Klaim Keagamaan


Beberapa hari lalu setelah lebaran ketika saya sedang menonton televisi, ada suatu acara dimana seorang presenternya yang notabene beragama Kristen tampil dengan memakai sarung dan kopiah kupluk berwarna putih serta kemeja putih. Tiba-tiba saja sahabat saya menyeletuk mengapa orang Kristen -si selebritis- itu memakai pakaian orang Islam. Saya segera memberikan tanggapan, saya menyebut dirinya sedang melakukan klaim keagamaan, padahal untuk memakai sarung dan kopiah kupluk tidak mesti seseorang itu harus beragama apa.

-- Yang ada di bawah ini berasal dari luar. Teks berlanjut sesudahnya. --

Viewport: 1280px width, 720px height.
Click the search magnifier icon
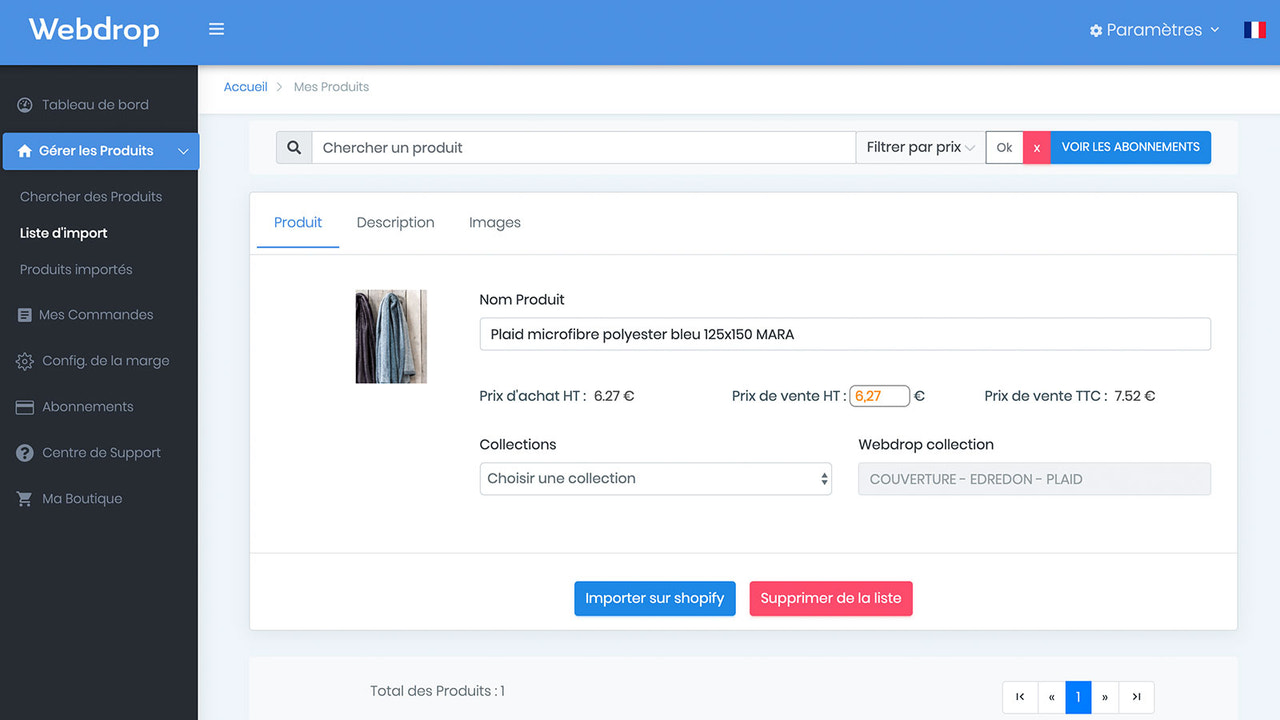click(x=293, y=147)
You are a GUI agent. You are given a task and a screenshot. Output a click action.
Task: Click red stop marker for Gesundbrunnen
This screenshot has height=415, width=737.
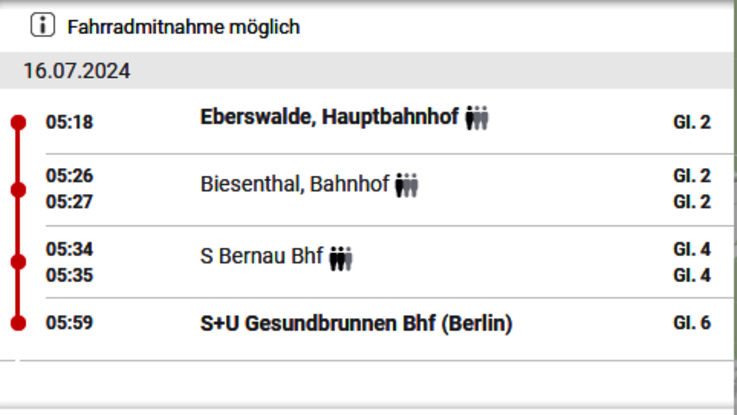pyautogui.click(x=18, y=323)
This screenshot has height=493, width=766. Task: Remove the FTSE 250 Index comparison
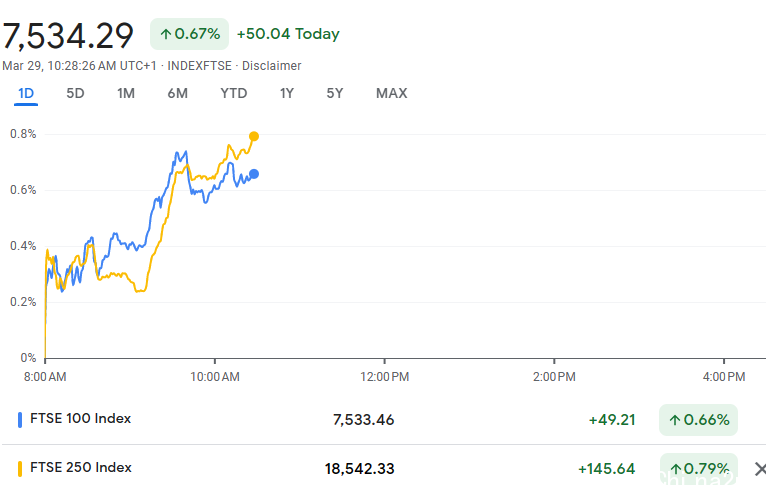click(759, 468)
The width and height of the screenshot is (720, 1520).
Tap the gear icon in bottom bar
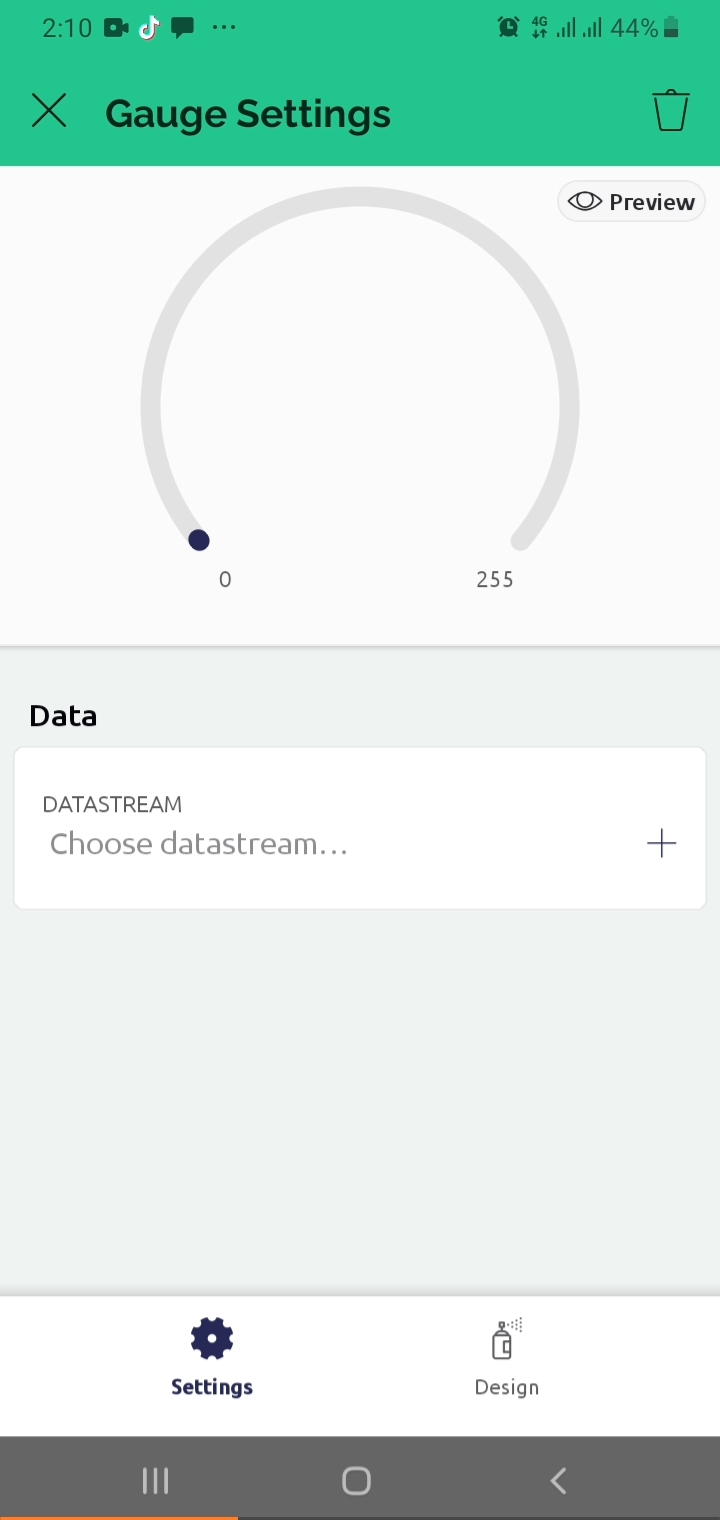tap(212, 1339)
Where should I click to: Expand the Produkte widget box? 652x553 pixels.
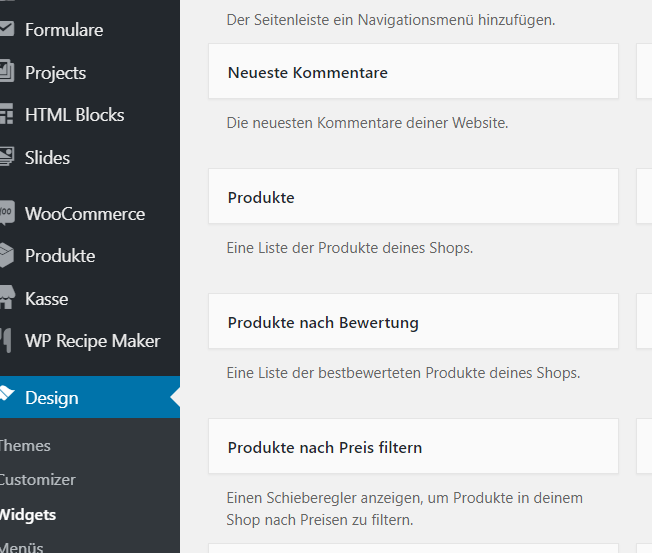(x=413, y=197)
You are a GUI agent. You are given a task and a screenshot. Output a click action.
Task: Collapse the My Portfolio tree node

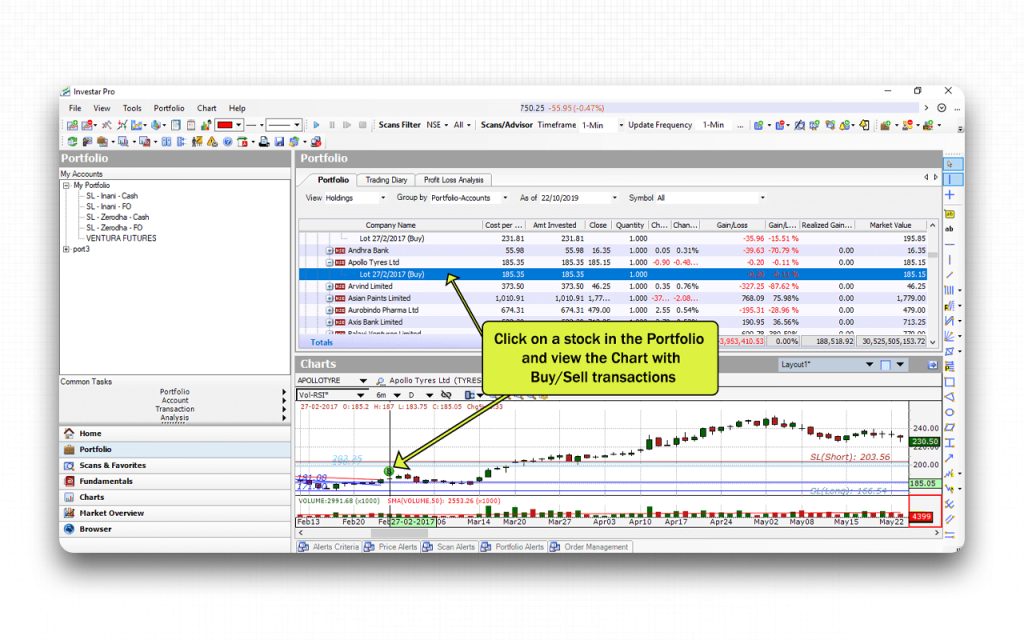[x=66, y=185]
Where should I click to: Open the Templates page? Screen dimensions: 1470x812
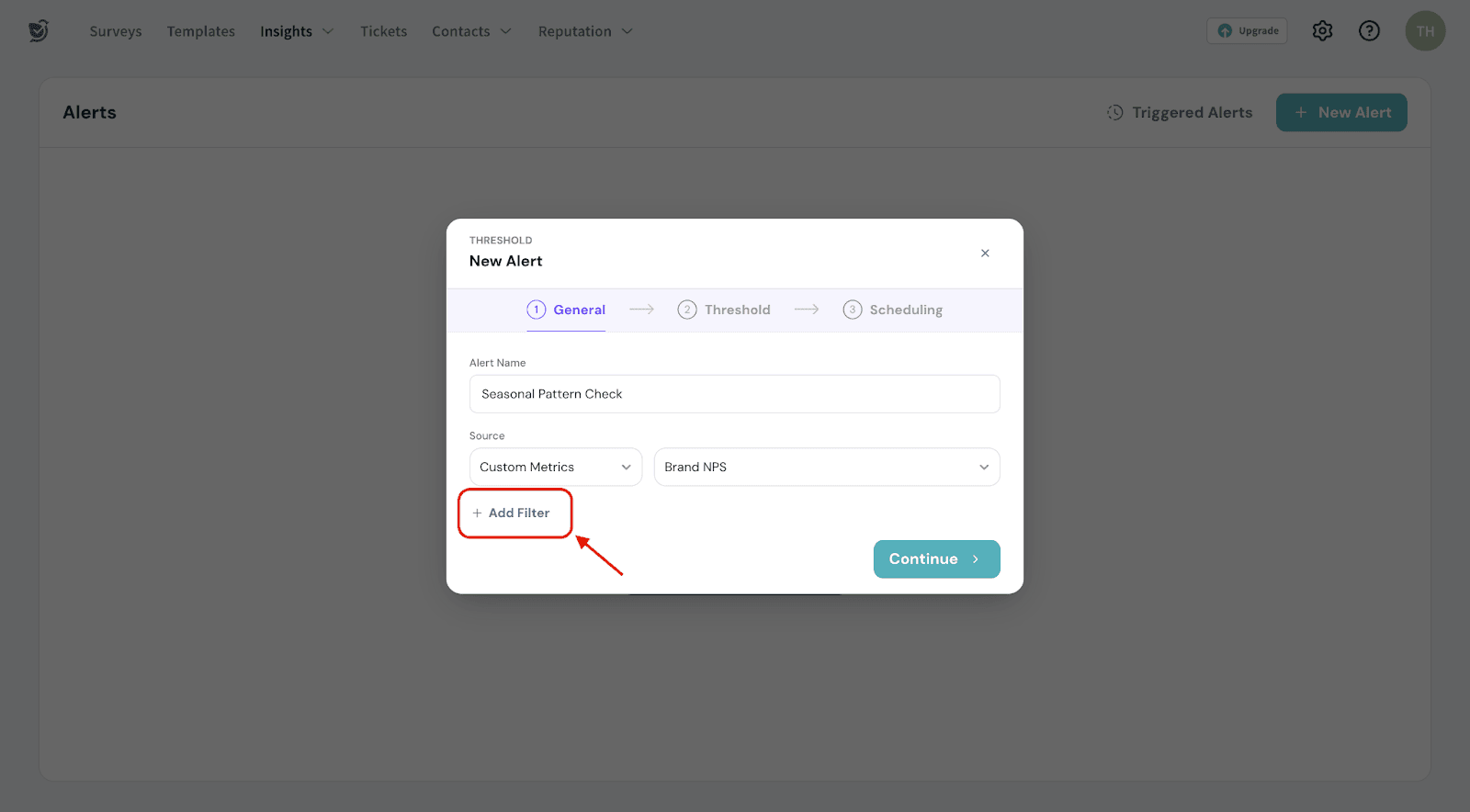pos(201,31)
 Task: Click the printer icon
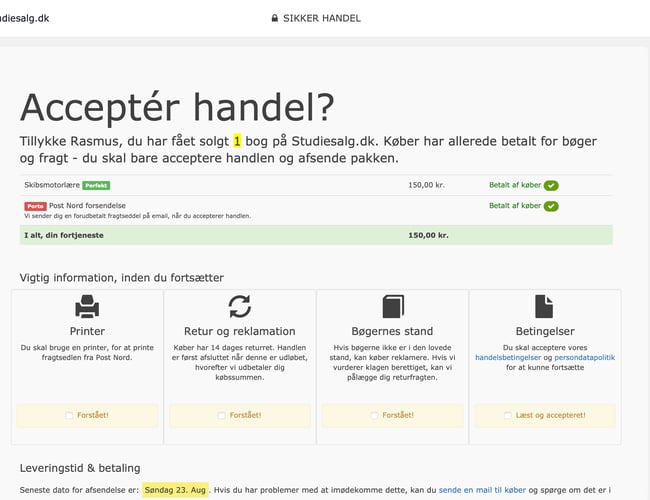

Saya memberi contoh begini, selama ini orang Indonesia menganggap bahwa pakaian jalabiyah atau jubah panjang yang sering dipakai orang-orang Arab adalah pakaian seorang muslim. Padahal di jazirah arab sana, di negara manapun, para rahib/rabbi Yahudi dan orang Yahudi Arab pun berpenampilan sama seperti layaknya orang Islam, memakai jubah dan berkopiah kupluk. Demikian pula Baba/pendeta Kristen dan umat Kristennya, mereka juga berpakaian sama seperti umat Islam. Orang Indonesia terlanjur berpikir semua orang Arab beragama Islam, sehingga apapun yang dipakai mereka diklaim sebagai identitas agama. Padahal pakaian-pakaian itu hanya tradisi bangsa Arab sejak zaman dahulu kala sebelum lahirnya Muhammad saw.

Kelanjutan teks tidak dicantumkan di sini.